The entire audio-video material was screened and manually segmented for infant verbal behaviour by a research assistant (M.E.) using the coding tool The Observer XT by Noldus (https://www.noldus.com/observer-xt [as of 11 October 2021]). Considering respiratory activity as the underlying process of voice production, segmentation was done following the strategy to assign each verbal behaviour to a distinct vocal breathing group59,60. According to this, start and stop of each segment had to coincide with a phase of inhalation. Ingressive sounds were defined not to mark segment boundaries, but to be treated as regular (parts of) segments. Isolated vegetative sounds, such as coughing sounds, burping sounds, or hiccups were not segmented. The segmentation output was rechecked by the first author (F.B.P.). Verified segments were exported as audio clips in the format 44.1 kHz/16 bits/single-channel/PCM for further processing. Henceforth, these segments are referred to as vocalisations. The segmentation process resulted in a total of 4644 vocalisations.

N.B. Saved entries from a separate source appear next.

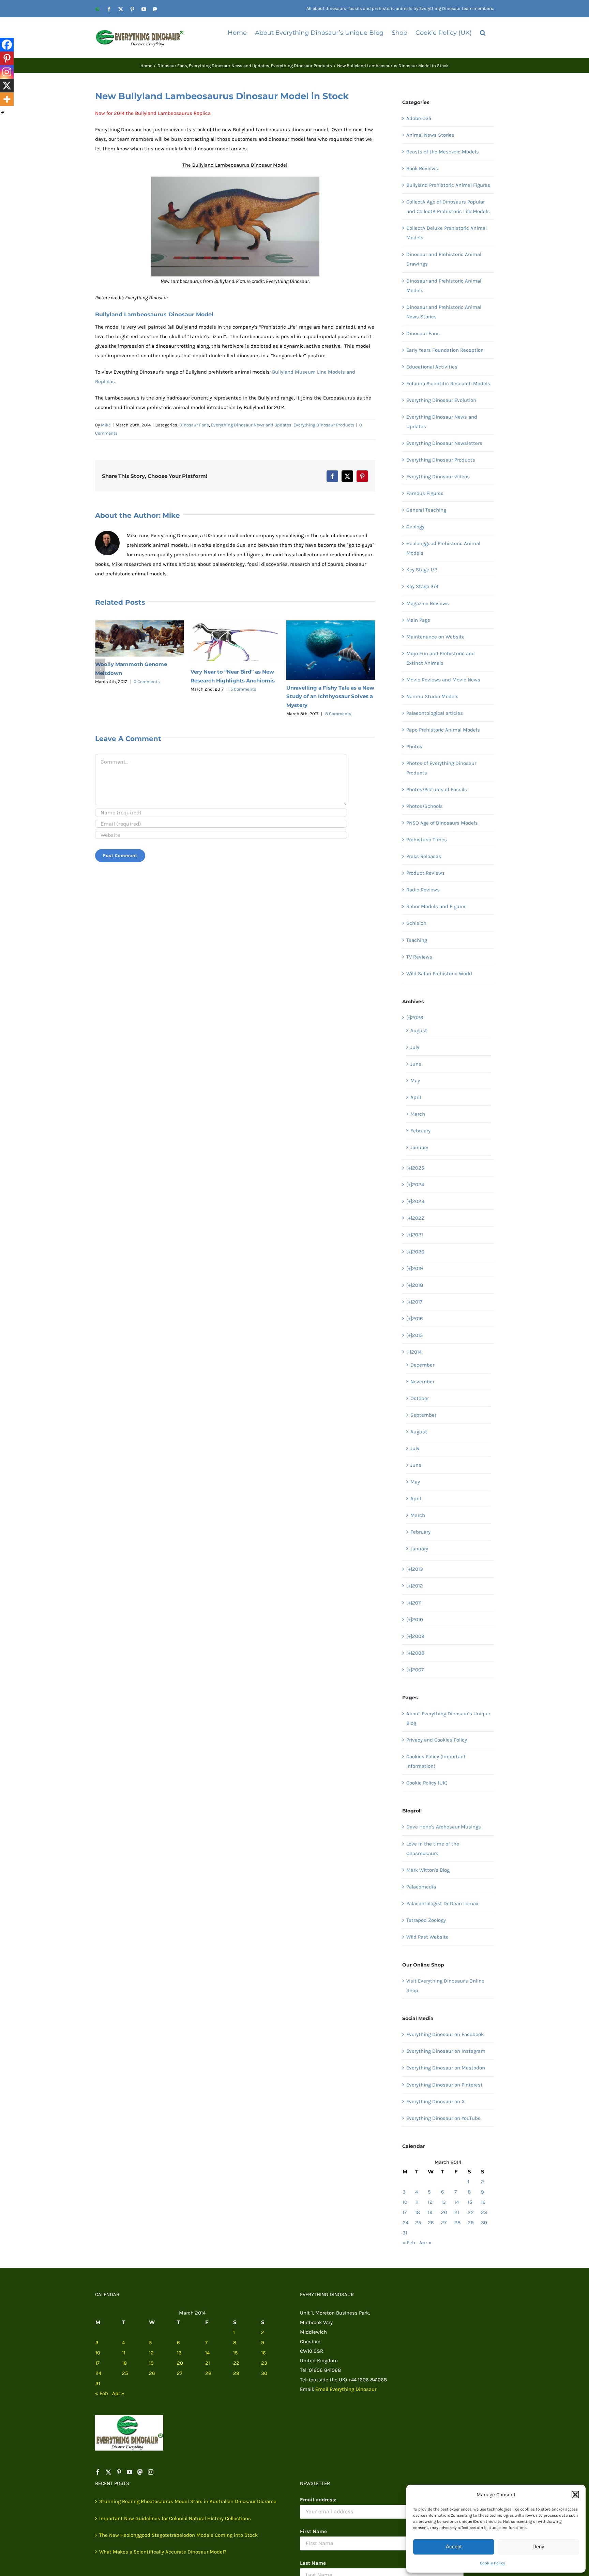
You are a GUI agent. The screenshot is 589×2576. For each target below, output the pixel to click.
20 (444, 2212)
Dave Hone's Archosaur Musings (443, 1827)
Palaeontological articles (434, 713)
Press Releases (423, 856)
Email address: (318, 2500)
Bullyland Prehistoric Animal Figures (448, 185)
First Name (313, 2531)
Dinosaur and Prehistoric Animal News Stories (443, 312)
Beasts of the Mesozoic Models (442, 152)
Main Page (418, 620)
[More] (7, 99)
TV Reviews (419, 957)
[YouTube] (129, 2472)
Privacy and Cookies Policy (436, 1740)
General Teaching (426, 510)
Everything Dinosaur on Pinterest (444, 2085)
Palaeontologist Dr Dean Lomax (442, 1903)
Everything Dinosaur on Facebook (445, 2034)
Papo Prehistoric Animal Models (443, 730)
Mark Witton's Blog (428, 1870)
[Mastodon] (140, 2472)
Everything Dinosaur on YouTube (443, 2118)
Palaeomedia (421, 1887)
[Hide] (2, 112)
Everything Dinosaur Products (323, 424)
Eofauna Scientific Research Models (448, 383)
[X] (7, 85)
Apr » (425, 2243)
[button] (575, 2494)
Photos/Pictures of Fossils (436, 789)
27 (444, 2222)
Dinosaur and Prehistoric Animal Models (443, 285)
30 (484, 2222)
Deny (538, 2546)
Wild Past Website (427, 1937)
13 (443, 2202)
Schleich (416, 923)
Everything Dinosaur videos (438, 476)
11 (417, 2202)
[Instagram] (7, 72)
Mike (106, 424)
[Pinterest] (7, 58)
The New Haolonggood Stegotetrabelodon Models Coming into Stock (178, 2535)
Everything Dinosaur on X (435, 2101)
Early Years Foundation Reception (445, 350)
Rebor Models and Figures (436, 906)
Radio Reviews (423, 890)
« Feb (408, 2243)
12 (430, 2202)
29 (471, 2222)
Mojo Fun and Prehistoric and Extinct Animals (440, 658)
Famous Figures (424, 493)
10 (405, 2202)
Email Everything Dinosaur (345, 2389)
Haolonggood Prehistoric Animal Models (443, 548)
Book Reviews (422, 168)
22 (471, 2212)
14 (456, 2202)
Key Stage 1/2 (421, 570)
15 (470, 2202)
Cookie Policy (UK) (427, 1783)
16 (483, 2202)
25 (418, 2222)
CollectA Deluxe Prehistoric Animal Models (446, 233)
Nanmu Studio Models (432, 696)
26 (431, 2222)
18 (417, 2212)
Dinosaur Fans (194, 424)
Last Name (313, 2563)
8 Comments (242, 713)
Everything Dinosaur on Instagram (445, 2051)
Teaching (416, 940)
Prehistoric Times (426, 840)
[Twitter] (108, 2472)
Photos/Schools (424, 806)
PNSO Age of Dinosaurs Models (442, 823)
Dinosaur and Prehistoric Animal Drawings (443, 259)
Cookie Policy (492, 2563)
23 (484, 2212)
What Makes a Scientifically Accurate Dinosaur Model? (162, 2552)
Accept (454, 2546)
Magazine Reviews (427, 603)
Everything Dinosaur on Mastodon (445, 2068)
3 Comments (338, 679)
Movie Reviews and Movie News (443, 680)
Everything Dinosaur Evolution (441, 400)
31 (405, 2233)
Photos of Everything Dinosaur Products (441, 768)
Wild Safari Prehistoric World (439, 973)
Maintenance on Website (435, 637)
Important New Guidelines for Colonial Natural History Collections (175, 2518)
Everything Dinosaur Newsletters (444, 443)
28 (457, 2222)
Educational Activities (431, 367)
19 (430, 2212)
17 (405, 2212)
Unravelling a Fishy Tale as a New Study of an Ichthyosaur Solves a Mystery (234, 696)
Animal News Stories (430, 135)
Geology (415, 527)
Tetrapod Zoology (426, 1920)
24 (405, 2222)
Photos (414, 746)
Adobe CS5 (418, 118)
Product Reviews (425, 873)
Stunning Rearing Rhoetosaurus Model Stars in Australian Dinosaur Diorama (187, 2501)
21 (456, 2212)
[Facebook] (7, 44)
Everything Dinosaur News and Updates (251, 424)
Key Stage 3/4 (422, 586)
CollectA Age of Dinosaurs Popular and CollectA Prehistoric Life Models (448, 206)
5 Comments (148, 689)
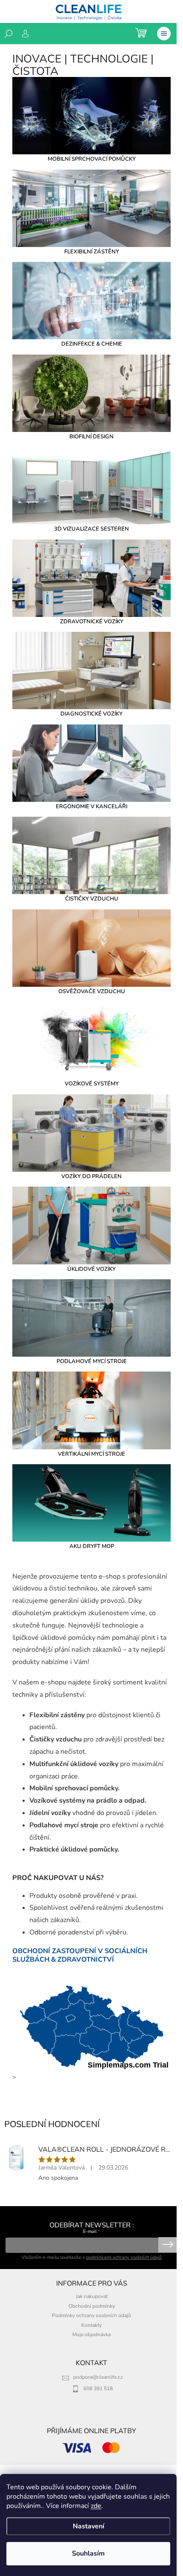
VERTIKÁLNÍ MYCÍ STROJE (91, 1454)
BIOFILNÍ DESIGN (91, 436)
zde (96, 2506)
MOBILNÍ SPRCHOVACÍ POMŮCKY (92, 159)
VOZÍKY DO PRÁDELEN (91, 1176)
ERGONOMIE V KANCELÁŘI (91, 806)
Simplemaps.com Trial (128, 2065)
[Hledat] (8, 33)
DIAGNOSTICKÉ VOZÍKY (91, 714)
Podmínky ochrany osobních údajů (91, 2315)
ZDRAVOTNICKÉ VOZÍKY (91, 621)
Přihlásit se (167, 2244)
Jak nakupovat (92, 2296)
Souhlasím (88, 2553)
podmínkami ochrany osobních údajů (124, 2257)
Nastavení (88, 2526)
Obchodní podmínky (92, 2306)
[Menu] (163, 33)
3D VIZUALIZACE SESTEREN (91, 529)
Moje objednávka (91, 2334)
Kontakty (91, 2325)
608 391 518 (98, 2388)
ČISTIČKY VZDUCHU (91, 899)
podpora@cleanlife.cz (98, 2377)
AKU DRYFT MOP (91, 1546)
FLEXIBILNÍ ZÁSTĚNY (91, 252)
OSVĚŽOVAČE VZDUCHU (91, 991)
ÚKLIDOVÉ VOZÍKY (91, 1269)
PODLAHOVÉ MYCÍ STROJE (92, 1361)
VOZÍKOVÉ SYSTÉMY (92, 1084)
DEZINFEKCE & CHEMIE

Next, two independent listeners experienced in infant sound classification (K.D.B. and a PhD student in experimental psychology) annotated the corpus for infant mood. For each vocalisation, they rated whether it had been produced in either neutral or non-neutral mood. The latter category included both positive-mood vocalisations, i.e., laughing or pleasure bursts, and negative-mood vocalisations, i.e., distress patterns, such as crying or fussing. Annotations were accepted if both listeners voted for the same category. In case of disagreement, a third independent listener (F.B.P.) was consulted to obtain a majority decision. During the mood annotation process, all three raters were blind for participant group assignments. One hundred ninety vocalisations were identified as non-neutral-mood vocalisations. Generally, both positive-mood and negative-mood vocalisations are characterised by specific acoustic patterns, e.g., with regard to pitch and loudness, distinct from patterns in neutral-mood vocalisations. Due to the unbalanced distribution of these acoustically prominent vocalisations across the dataset, we decided to exclude them from this study to ensure inter-group comparability. Thus, the final study dataset consisted of 4454 pre-linguistic vocalisations produced in neutral mood.

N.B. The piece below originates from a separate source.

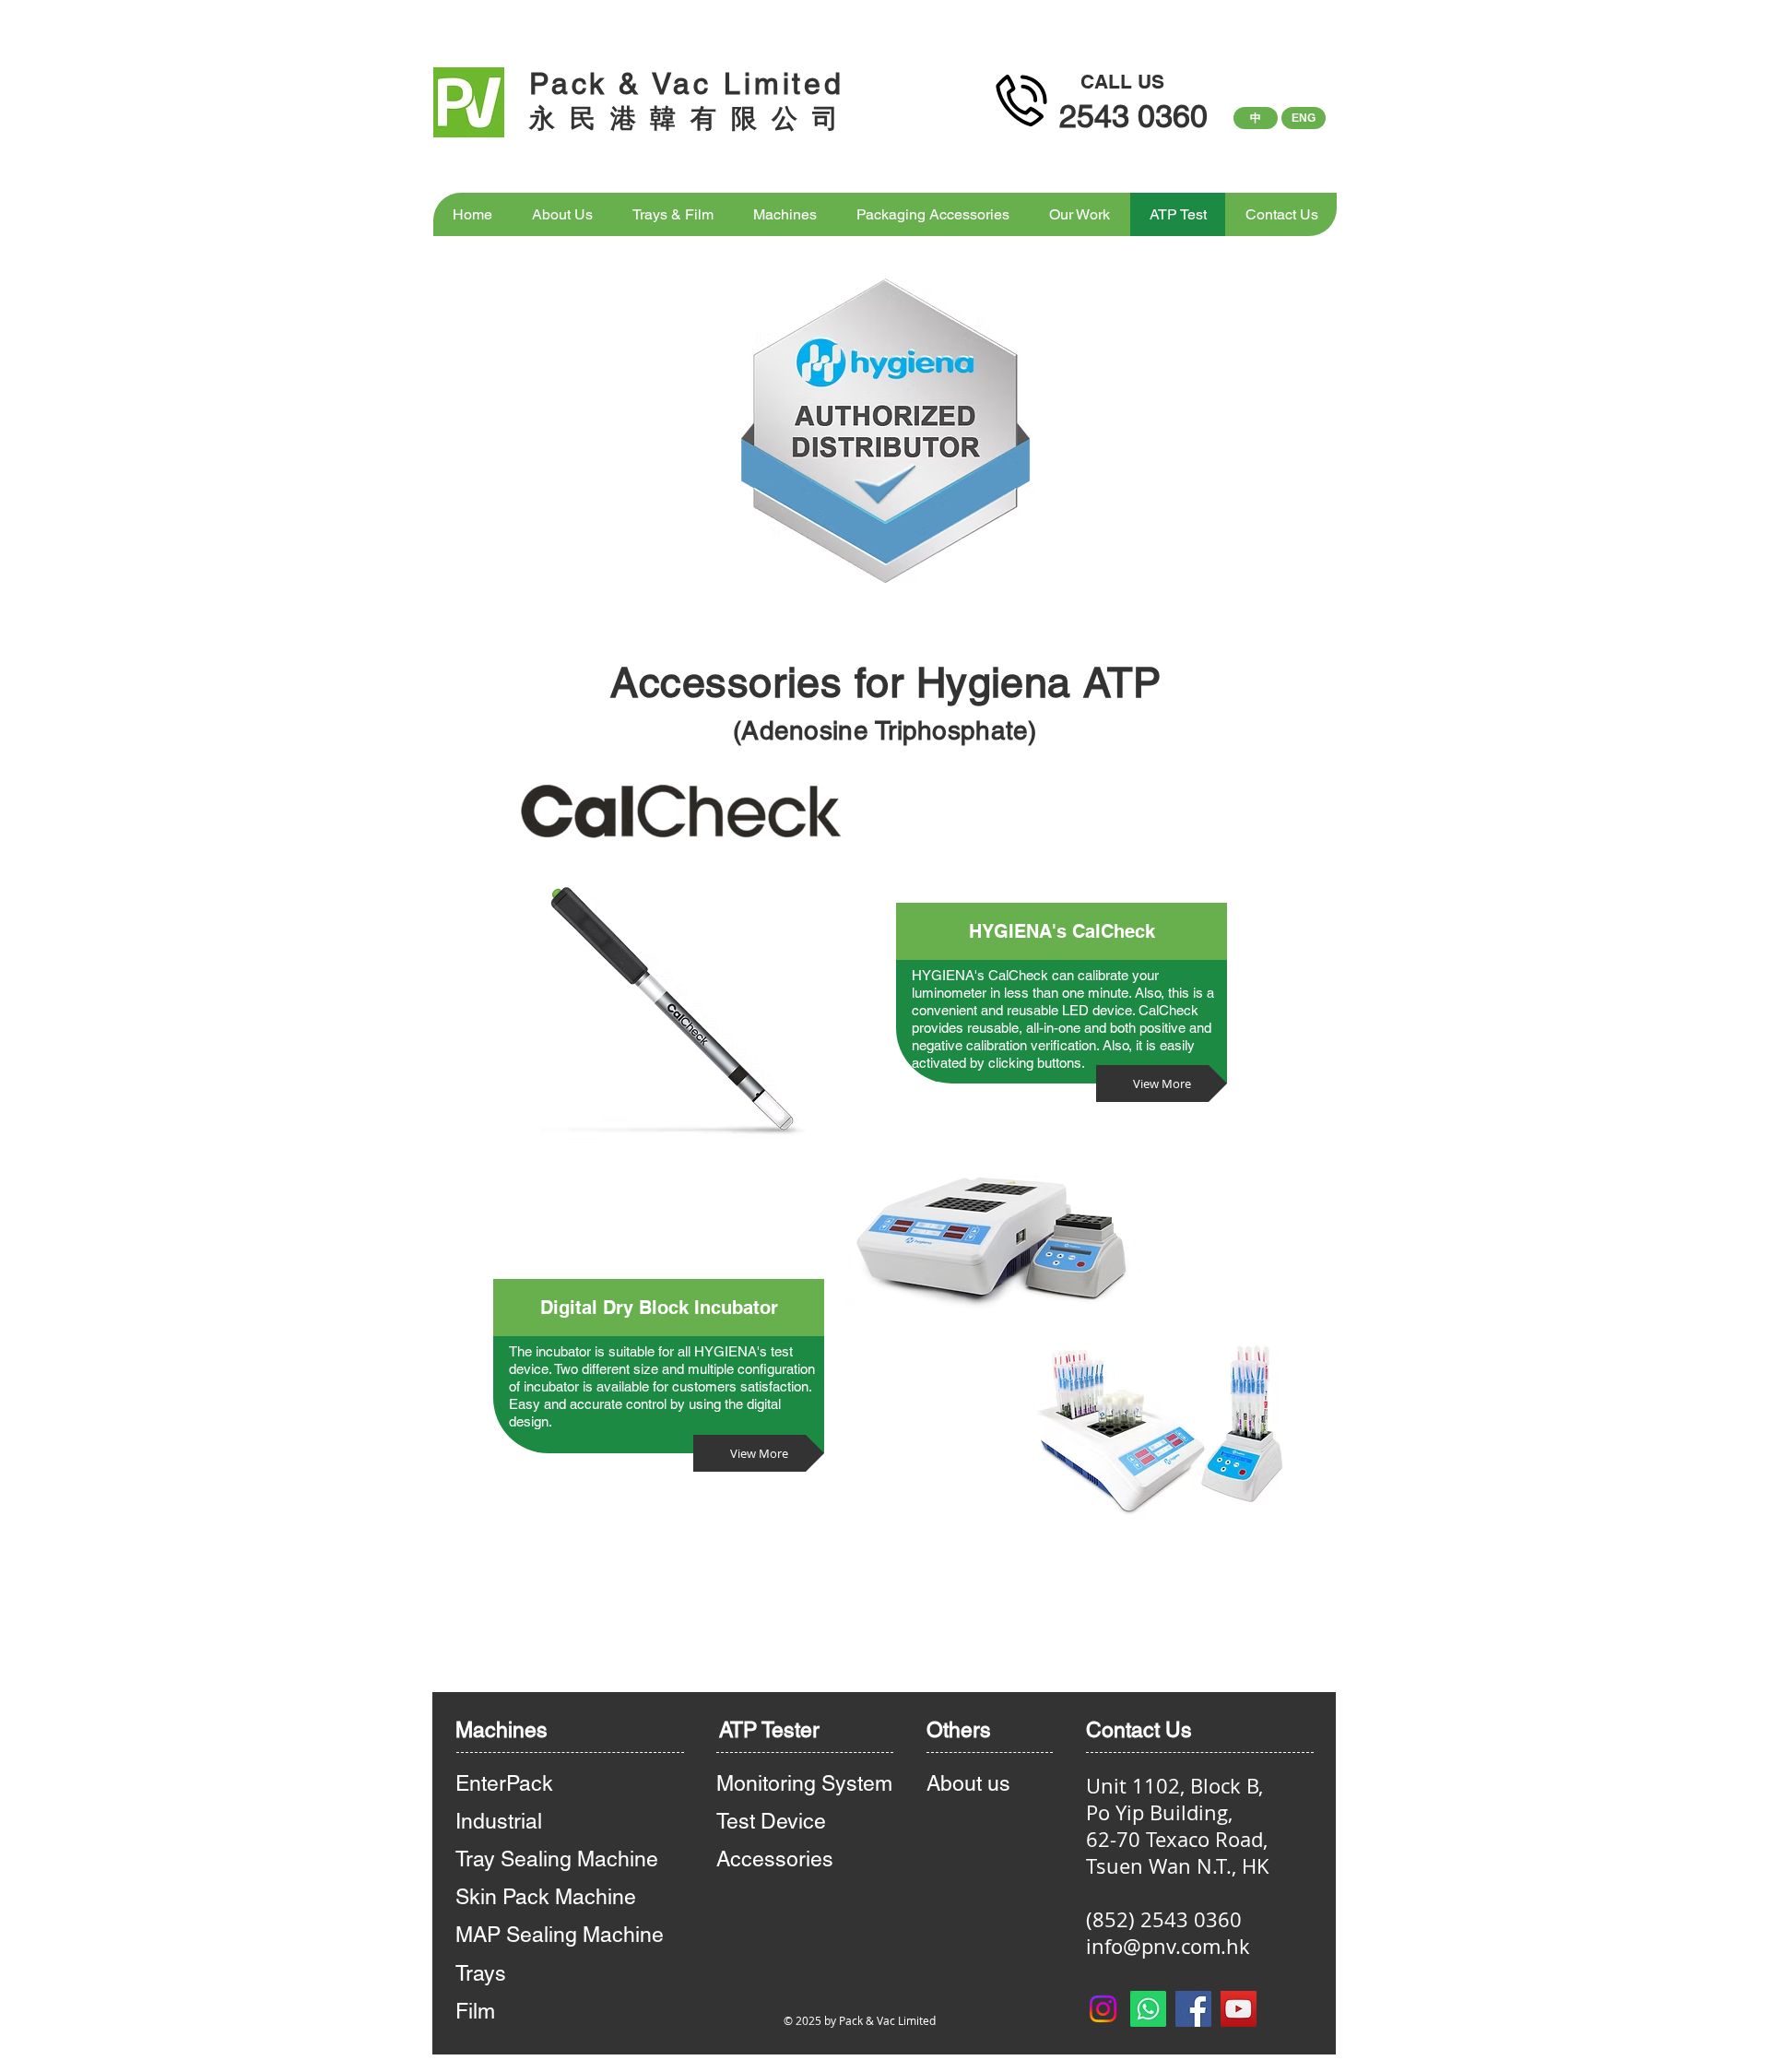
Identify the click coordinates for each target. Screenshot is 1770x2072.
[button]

The participant-wise and group-wise numbers of included vocalisations per duration of available audio(-video) material are given in Table 1. For all participant groups, vocalisations from each month of the second half year of life were available. The mean duration of included vocalisations was 1.79 s with a standard deviation of 1.37 s. The median vocalisation duration was 1.39 s. The shortest vocalisation in the dataset was an isolated vowel-like sound7 by participant TD1 at 6 months of age. It had a duration of 232 ms. The longest vocalisation was an extended canonical babbling sequence7 by participant TD4 at 8 months of age and had a duration of 16.86 s.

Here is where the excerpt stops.